#### EXERCISE OBJECTIVE:
Wherever a line in the records below contains "computer", copy that line.

#### RECORDED DATA:
========================================================================
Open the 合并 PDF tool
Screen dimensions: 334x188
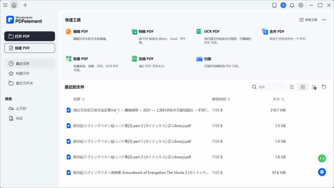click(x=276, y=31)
========================================================================
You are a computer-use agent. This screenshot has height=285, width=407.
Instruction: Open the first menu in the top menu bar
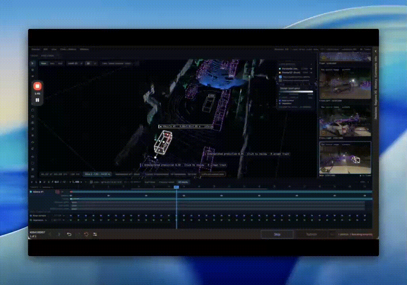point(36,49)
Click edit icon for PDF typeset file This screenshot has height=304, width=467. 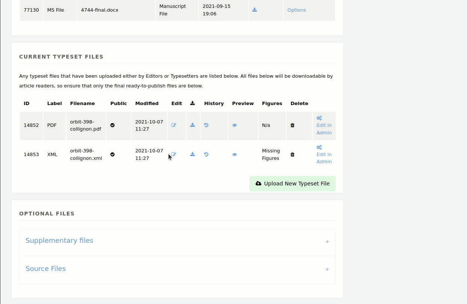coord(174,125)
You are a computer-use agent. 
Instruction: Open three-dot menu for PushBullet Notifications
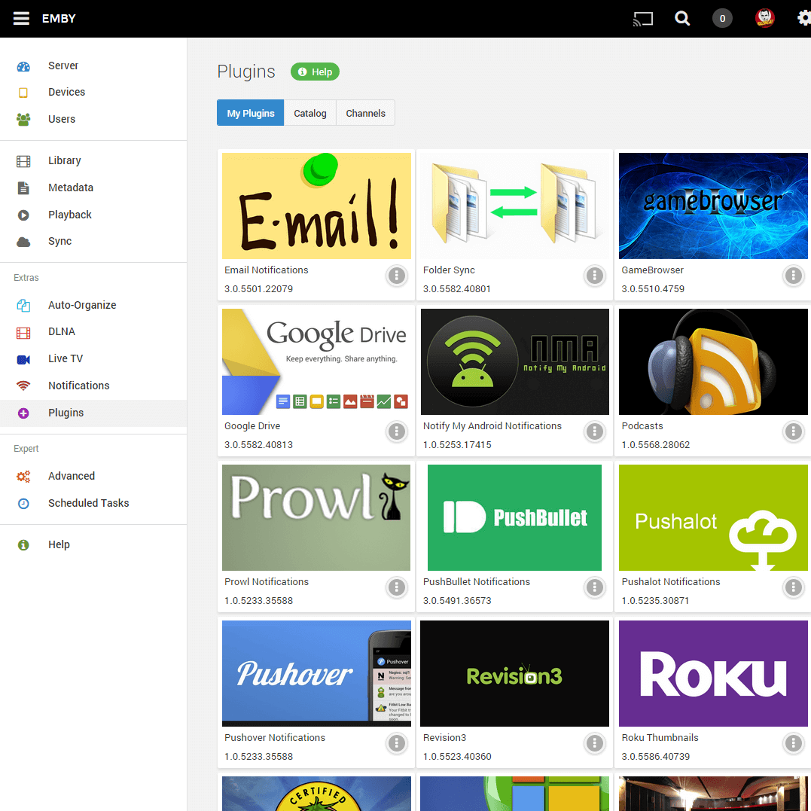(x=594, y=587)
========================================================================
#### ANSWER SECTION:
You are a computer-use agent. This screenshot has height=285, width=407.
You are a computer-use agent. 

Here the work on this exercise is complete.